▶ [The request]: Rewrite these lines as a numbered list, omitting any blank lines.

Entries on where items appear
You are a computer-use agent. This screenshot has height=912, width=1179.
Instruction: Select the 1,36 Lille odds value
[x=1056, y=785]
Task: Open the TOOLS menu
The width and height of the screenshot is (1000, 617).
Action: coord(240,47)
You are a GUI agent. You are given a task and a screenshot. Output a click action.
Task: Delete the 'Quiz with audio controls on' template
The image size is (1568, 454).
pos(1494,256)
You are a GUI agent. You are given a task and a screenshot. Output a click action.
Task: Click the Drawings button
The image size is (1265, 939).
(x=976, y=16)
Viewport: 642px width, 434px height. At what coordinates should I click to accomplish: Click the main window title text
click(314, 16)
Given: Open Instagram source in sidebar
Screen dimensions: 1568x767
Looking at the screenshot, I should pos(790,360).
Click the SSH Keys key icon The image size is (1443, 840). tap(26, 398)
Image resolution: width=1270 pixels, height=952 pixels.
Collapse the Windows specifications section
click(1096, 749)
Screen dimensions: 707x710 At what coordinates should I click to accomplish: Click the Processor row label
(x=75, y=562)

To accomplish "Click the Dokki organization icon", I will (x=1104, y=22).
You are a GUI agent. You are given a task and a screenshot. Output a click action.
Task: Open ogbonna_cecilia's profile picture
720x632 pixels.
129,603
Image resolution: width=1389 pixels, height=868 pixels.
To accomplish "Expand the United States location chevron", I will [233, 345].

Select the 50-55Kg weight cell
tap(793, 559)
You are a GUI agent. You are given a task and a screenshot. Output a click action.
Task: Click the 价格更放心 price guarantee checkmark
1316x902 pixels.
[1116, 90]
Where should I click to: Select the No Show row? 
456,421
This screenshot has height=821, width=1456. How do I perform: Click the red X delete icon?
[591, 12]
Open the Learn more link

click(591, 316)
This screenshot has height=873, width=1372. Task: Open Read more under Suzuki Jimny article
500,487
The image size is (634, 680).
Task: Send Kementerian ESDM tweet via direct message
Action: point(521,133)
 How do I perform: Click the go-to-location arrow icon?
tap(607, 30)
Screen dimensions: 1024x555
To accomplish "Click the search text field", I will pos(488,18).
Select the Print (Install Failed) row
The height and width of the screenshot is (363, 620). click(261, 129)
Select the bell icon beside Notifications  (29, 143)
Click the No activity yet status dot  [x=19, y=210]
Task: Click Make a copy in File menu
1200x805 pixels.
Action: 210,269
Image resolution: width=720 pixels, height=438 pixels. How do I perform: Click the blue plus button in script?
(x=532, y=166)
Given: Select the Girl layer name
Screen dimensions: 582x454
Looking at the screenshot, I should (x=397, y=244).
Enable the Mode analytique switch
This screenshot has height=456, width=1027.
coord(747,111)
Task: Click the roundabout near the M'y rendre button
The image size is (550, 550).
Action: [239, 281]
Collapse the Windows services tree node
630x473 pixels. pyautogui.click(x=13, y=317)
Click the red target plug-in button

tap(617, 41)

▶ [Answer to this task]:
1. You are a computer-use agent. This screenshot has height=912, width=1179.
2. Instruction: Select the 1,36 Lille odds value
3. [x=1056, y=785]
4. Task: Open the TOOLS menu
5. The width and height of the screenshot is (1000, 617).
6. Action: coord(240,47)
7. You are a GUI agent. You are given a task and a screenshot. Output a click action.
8. Task: Delete the 'Quiz with audio controls on' template
9. The image size is (1568, 454).
10. pos(1494,256)
11. You are a GUI agent. You are given a task and a screenshot. Output a click action.
12. Task: Click the Drawings button
13. The image size is (1265, 939).
14. (x=976, y=16)
15. Viewport: 642px width, 434px height. At what coordinates should I click to accomplish: Click the main window title text
16. click(314, 16)
17. Given: Open Instagram source in sidebar
18. Screen dimensions: 1568x767
19. Looking at the screenshot, I should pos(790,360).
20. Click the SSH Keys key icon The image size is (1443, 840). tap(26, 398)
21. Image resolution: width=1270 pixels, height=952 pixels.
22. Collapse the Windows specifications section
23. click(1096, 749)
24. Screen dimensions: 707x710 At what coordinates should I click to accomplish: Click the Processor row label
25. (x=75, y=562)
26. To accomplish "Click the Dokki organization icon", I will (x=1104, y=22).
27. You are a GUI agent. You are given a task and a screenshot. Output a click action.
28. Task: Open ogbonna_cecilia's profile picture
29. 720x632 pixels.
30. 129,603
31. Image resolution: width=1389 pixels, height=868 pixels.
32. To accomplish "Expand the United States location chevron", I will [233, 345].
33. Select the 50-55Kg weight cell
34. tap(793, 559)
35. You are a GUI agent. You are given a task and a screenshot. Output a click action.
36. Task: Click the 价格更放心 price guarantee checkmark
37. 1316x902 pixels.
38. [1116, 90]
39. Where should I click to: Select the No Show row? 
40. 456,421
41. This screenshot has height=821, width=1456. How do I perform: Click the red X delete icon?
42. [591, 12]
43. Open the Learn more link
44. click(591, 316)
45. This screenshot has height=873, width=1372. Task: Open Read more under Suzuki Jimny article
46. 500,487
47. The image size is (634, 680).
48. Task: Send Kementerian ESDM tweet via direct message
49. Action: point(521,133)
50.  How do I perform: Click the go-to-location arrow icon?
51. tap(607, 30)
52. Screen dimensions: 1024x555
53. To accomplish "Click the search text field", I will pos(488,18).
54. Select the Print (Install Failed) row
55. The height and width of the screenshot is (363, 620). click(261, 129)
56. Select the bell icon beside Notifications  (29, 143)
57. Click the No activity yet status dot  [x=19, y=210]
58. Task: Click Make a copy in File menu
59. 1200x805 pixels.
60. Action: 210,269
61. Image resolution: width=720 pixels, height=438 pixels. How do I perform: Click the blue plus button in script?
62. (x=532, y=166)
63. Given: Select the Girl layer name
64. Screen dimensions: 582x454
65. Looking at the screenshot, I should (x=397, y=244).
66. Enable the Mode analytique switch
67. This screenshot has height=456, width=1027.
68. coord(747,111)
69. Task: Click the roundabout near the M'y rendre button
70. The image size is (550, 550).
71. Action: [239, 281]
72. Collapse the Windows services tree node
73. 630x473 pixels. pyautogui.click(x=13, y=317)
74. Click the red target plug-in button
75. tap(617, 41)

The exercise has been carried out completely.